A monopolistic competition is defined as that market structure in which each seller produces a ‘differentiated product’. The concept of product differentiation means that the product marketed by one seller can be distinguished from the products marketed by other sellers in some form or other. Some of the important methods of product differentiation include trade marks, brand names, size, packing, or colour etc. of the item, and technical specifications, etc.
Thus, in this market structure, each seller is a monopolist of his differentiated product. The buyers can get it only from him and from none else. At the same time, however, the products offered by different sellers are close substitutes of each other. The buyers are always comparing the prices of their products together with the perceived ‘quality’ of each. In other words, there is also an intense competition between suppliers for a share in the market. For this reason, it is a market structure in which there is a competition between a group of firms while each firm is a monopolist of its own product. It is, therefore, termed as monopolistic competition.

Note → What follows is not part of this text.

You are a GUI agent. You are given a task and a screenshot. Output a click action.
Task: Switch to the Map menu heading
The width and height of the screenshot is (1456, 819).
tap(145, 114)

However, defining a monopolistic competition in this manner, though very realistic, poses certain problems of its own.
— Since the products supplied by the competing firms are not homogeneous, therefore, we cannot define the concept of a ‘market demand for the product’
precisely, that is, it is not possible to determine the average revenue curve of the ‘industry’ as a whole.
— Not only that, it is very difficult to even define an industry in a precise manner for the reason that its constituent firms are not supplying the same product.
At the most, we may think of a ‘group’ of firms selling close substitutes of each other.
— It is. not possible to have a satisfactory definition of even a ‘group’. This is because the ‘product group’ (such as scooters, or motor cycles) under consideration is itself in competition with other ‘product groups’.